# Anybody Shadowing the Amtrak Century From Lakewood/Long Beach



## krimoc (Jul 21, 2009)

Hello Everyone,

For the second year in a row I've been forced to "shadow" the Amtrak Century because I was unable to register. This year is particularly difficult because those people who shadow the event would normally use the San Diego Coaster Train to travel from Old Town San Diego up to Oceanside then Oceanside back to Irvine Transportation Center. However, the Coaster train is NOT going to have any service on Sept 8th and 9th at all from San Diego up to Oceanside.

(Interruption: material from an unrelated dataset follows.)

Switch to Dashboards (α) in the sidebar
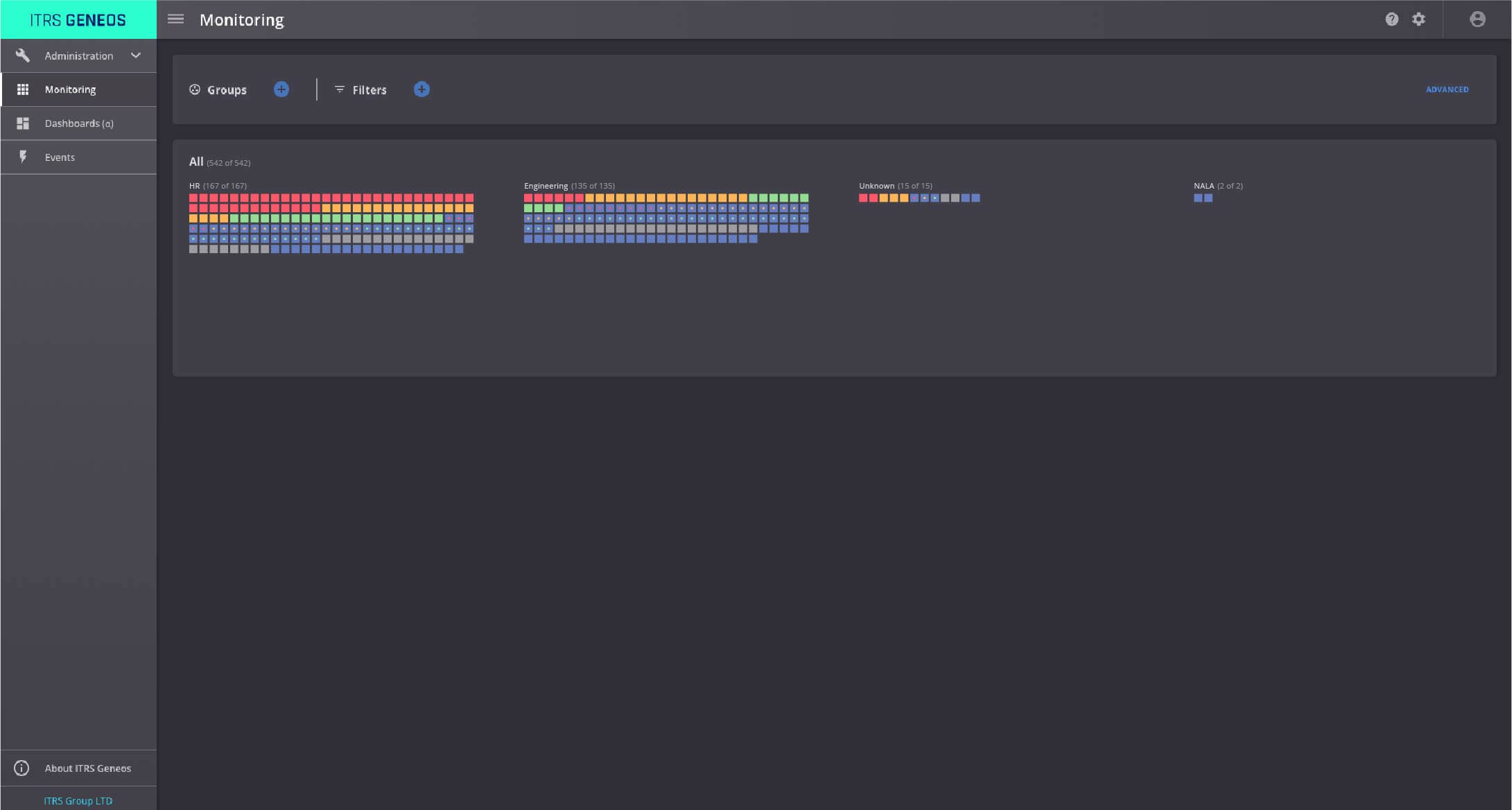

I've been thinking that the only way to do the ride is to drive to San Diego on Friday and park my car and come home on the train. Then, the morning of the event I need to get back to Irvine Transportation Center so I can start preferably at 5am or maybe 6am. Anyway, I'd like to know if there is anyone in/near Lakewood that is going to shadow the ride and is willing to give me a ride to the Irvine Transportation Center, I'll help you out with gas and we can ride the event together if your goal is to reach San Diego in 6-hours (16.6mph ave) with only 30-minutes of stop time (e.g. 2-stops of 15-minutes each). If you're in the same boat as I and you need a ride from San Diego back to Irvine transportation center I can accommodate one bike as well as my own. PM me if you're interested.


----------



## bon_gabs (Feb 2, 2010)

Im from Irvine,ill be happy joining you if that's OK with you..


----------



## krimoc (Jul 21, 2009)

bon_gabs said:


> Im from Irvine,ill be happy joining you if that's OK with you..


I sent you a PM.


----------